**Actions to take:**
1. In the camera-buying thread, list the camera models that hannibal2469 says they are considering after looking up reviews.
2. From the camera-buying thread, repeat word for word the stretch from "Let us know" through "pulkitpopli2004 (Aug 14, 2011)".

**Extracted text:**

# Digicam for 20k approx



## hannibal2469 (Aug 14, 2011)

hi guys  
need some buying advice on digicams 
i have never bought one before so i have no idea about brands or anything else for that matter, so i would really appreciate it if you could help me out 
budget is around 20k 
will be buying it in hyderabad, but mumbai is also possible


----------



## Sarath (Aug 14, 2011)

Let us know your usage criteria. Hobby, vacation or serious photography(just saying) ?

I have a sony DSC-HX7V/B. @17000 bucks. Its pretty good but I feel its overpriced. Photos were great. Shoots HD video too.
DSC-HX7V : H Series : Digital Still Camera : Sony India
*sp.sony-europe.com/da/350/134462.jpeg


----------



## pulkitpopli2004 (Aug 14, 2011)

hx7v costs only 15k.. hx9v at 16.5k... 
He can get Sony HX100V in his budget at 21k easily...  the price you are telling is a MRP at which no device are sold actually.. 

and in Nikon you have P500.. try both in showroom.. that wud really help you to decide and get the best deal..


----------



## hannibal2469 (Aug 14, 2011)

cant really pinpoint the usage but i can say that it will be used to shoot family pics at homes i would like good image quality and also some good video shooting capabilities would be great not for any professional or hobby photography 

i looked up a few reviews and am considering a few options 
canon powershot s95
sony dsc hx9v 
nikon coolpix s9100
canon sx 230


----------



## Sarath (Aug 14, 2011)

**Source material:**
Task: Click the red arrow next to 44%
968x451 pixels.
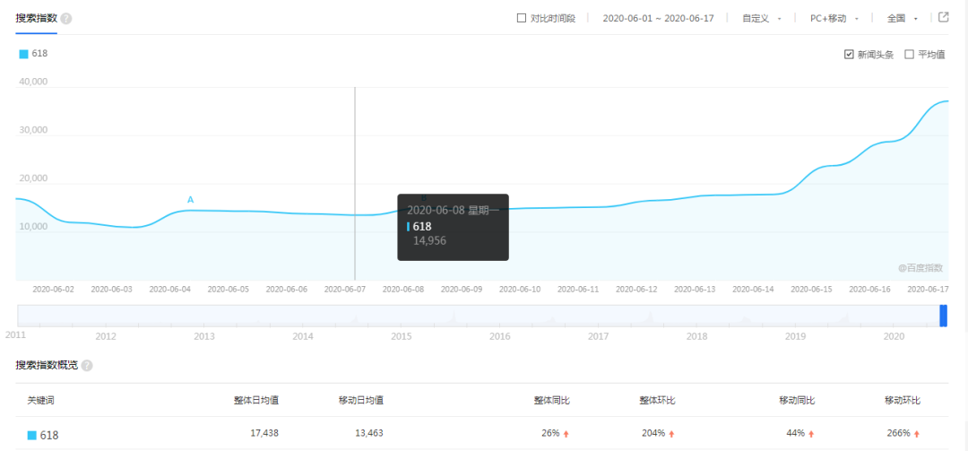Action: coord(811,434)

**Answers to the problems:**
1.
canon powershot s95
sony dsc hx9v
nikon coolpix s9100
canon sx 230

2.
Let us know your usage criteria. Hobby, vacation or serious photography(just saying) ?

I have a sony DSC-HX7V/B. @17000 bucks. Its pretty good but I feel its overpriced. Photos were great. Shoots HD video too.
DSC-HX7V : H Series : Digital Still Camera : Sony India
*sp.sony-europe.com/da/350/134462.jpeg


----------



## pulkitpopli2004 (Aug 14, 2011)